Now, they are at least admitting the truth: we scare the shite out of them. Which is appropriate, zombies are scary and just like our horror-movie kin, the problem is, the no matter how many you kill, three more are waiting to take his place.
So far, we’re winning, actually we’ve always been winning. It’s just that journalists like stories that happen really fast. I’ve said it before, changing the desktop status-quo will take at least a decade to complete, we’re getting there. As Neil Armstrong taught us, sometimes a small step is a big leap. Every small step for GNU/Linux is a big leap for software freedom and mainstream acceptance (even dominance though I shudder to use that word in anything but an absolutely joking sense: the whole point is to not dominate the users).

So the window for Linux to suddenly replace all the windows desktops (sheez try saying that ten times fast) hasn’t closed, it never existed. The windows platform was basically the first graphical interface most people ever knew. It spread fast because the only other one was much more expensive – and it had almost 20 years to build up inertia. You do not replace something like that in a few months.
You replace it, one computer at a time, even if it takes ten years. We’ve had some really epic wins lately, and a few epic fails along the way. This is not new. When egcs split up from gcc that was an epic fail too. Not egcs – the very fact that a split was required to light a fire under gcc’s ass. When they remerged, that was an epic win. Basically, you win some, you lose some. But something with the momentum of GNU/Linux, the drive and passion behind it. Something that ultimately really is better for most people must ultimately win.
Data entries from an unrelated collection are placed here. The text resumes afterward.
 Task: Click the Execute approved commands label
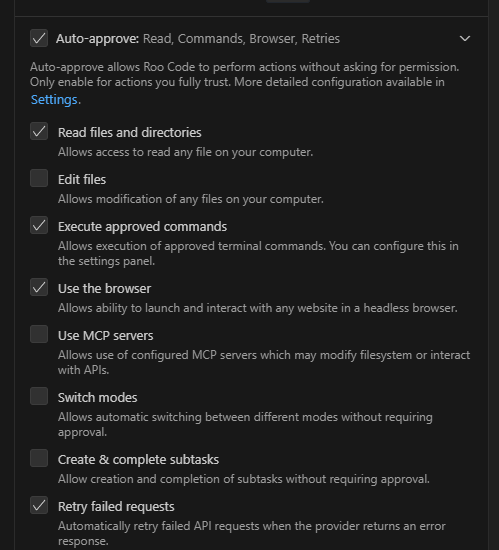(142, 227)
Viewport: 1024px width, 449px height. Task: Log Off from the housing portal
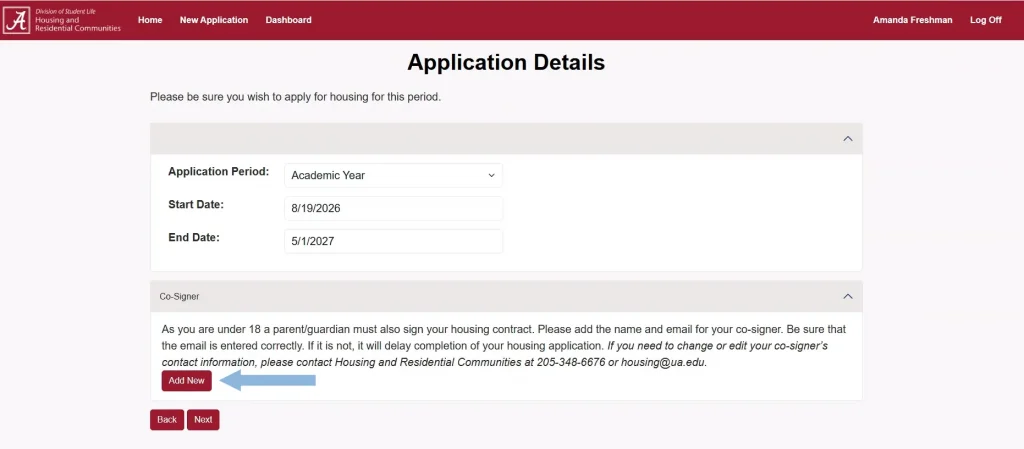tap(985, 20)
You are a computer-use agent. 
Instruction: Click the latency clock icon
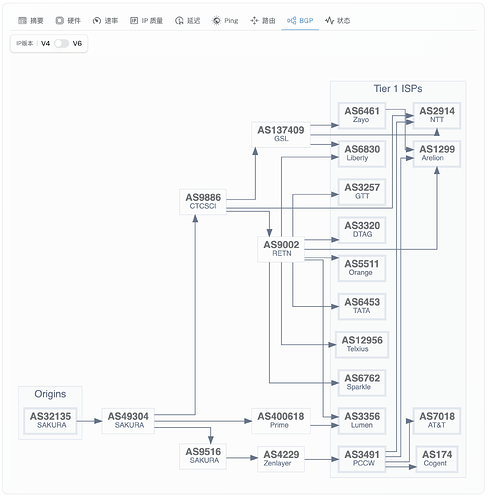179,21
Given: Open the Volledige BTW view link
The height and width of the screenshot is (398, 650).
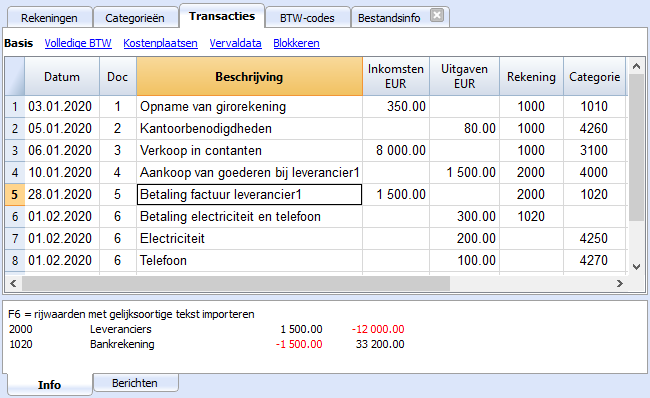Looking at the screenshot, I should tap(78, 43).
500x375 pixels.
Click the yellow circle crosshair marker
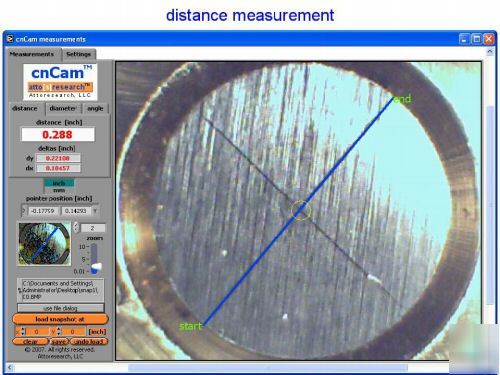tap(301, 211)
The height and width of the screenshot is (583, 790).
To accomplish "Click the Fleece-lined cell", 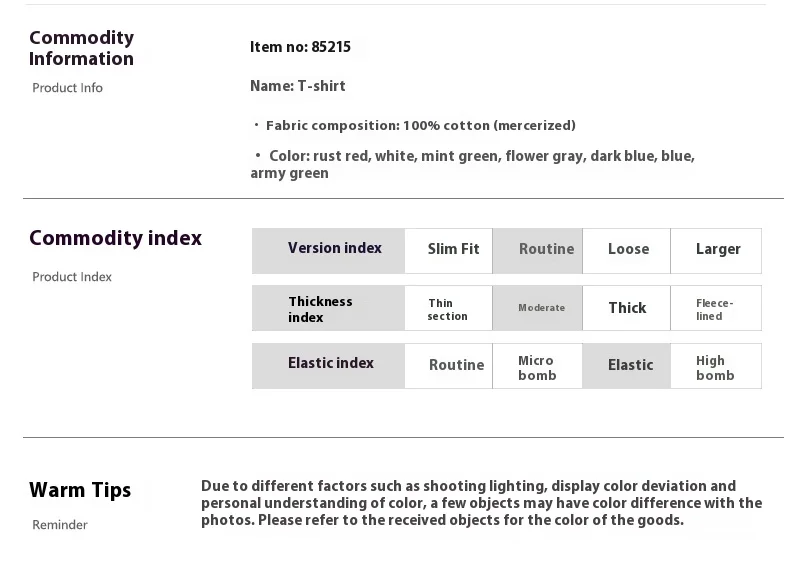I will click(x=716, y=309).
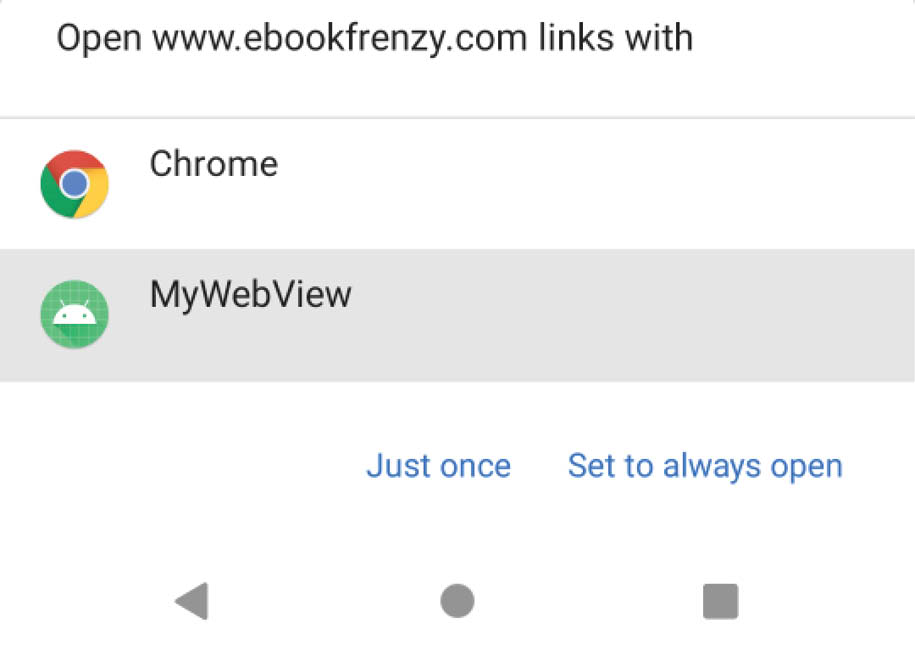Make the selected app the permanent default
915x657 pixels.
coord(706,466)
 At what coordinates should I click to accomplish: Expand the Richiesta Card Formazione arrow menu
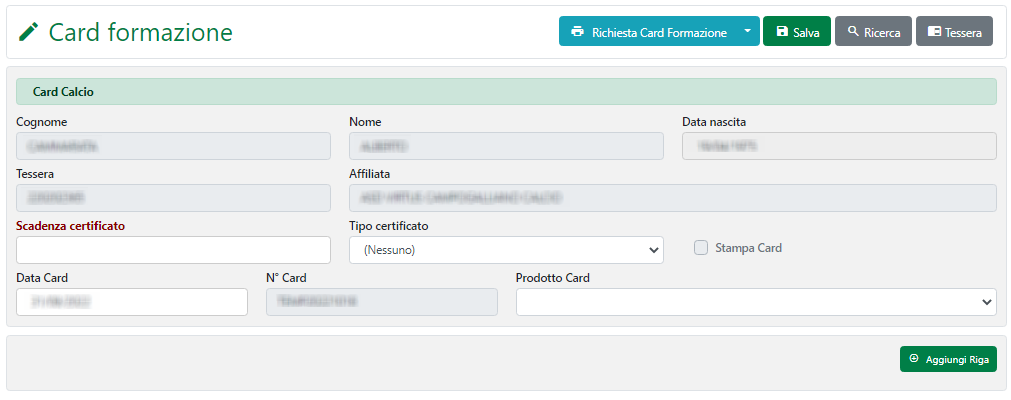click(747, 32)

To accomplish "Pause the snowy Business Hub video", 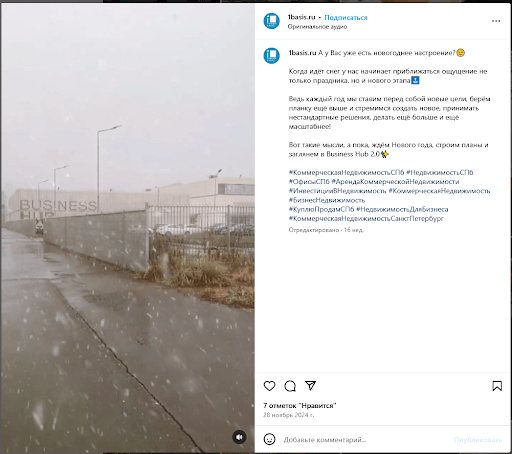I will 128,228.
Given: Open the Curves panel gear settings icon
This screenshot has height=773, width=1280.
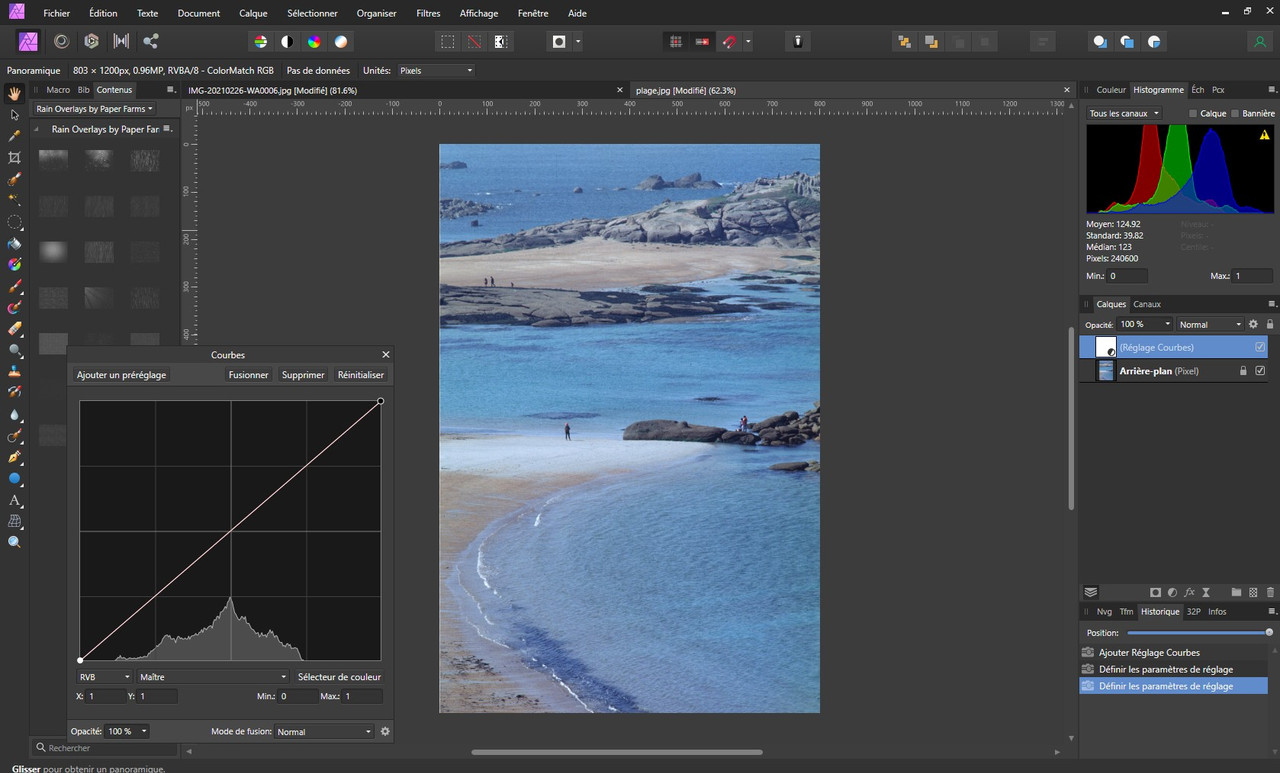Looking at the screenshot, I should pos(385,731).
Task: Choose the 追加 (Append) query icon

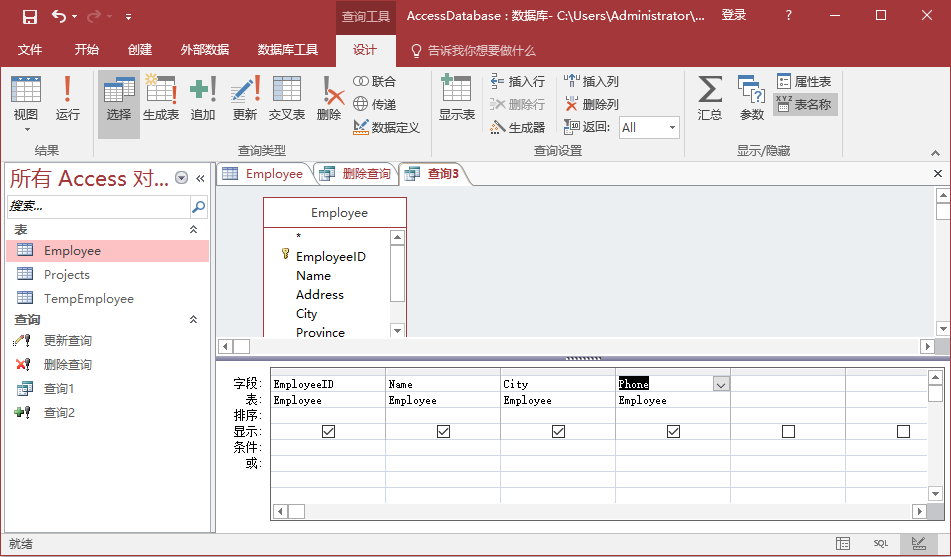Action: click(x=203, y=99)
I see the GNU/Linux revolution in the fact that: every single day percentage of people for whom it is better is growing. I think it may already be a majority, if not it’s very close. The bigger it gets, the louder the voices of that small part that can overcome their inertia becomes, which drives more people to switch yet again. Ultimately, GNU/Linux will win the desktop because we’re getting better – every day, and nobody else can really say that. But it will take a few years.

PS. I actually started writing this post a few days ago, but a power failure cut me off halfway and I hadn’t even realized there was a draft until today, when I decided it was worth resurrecting it.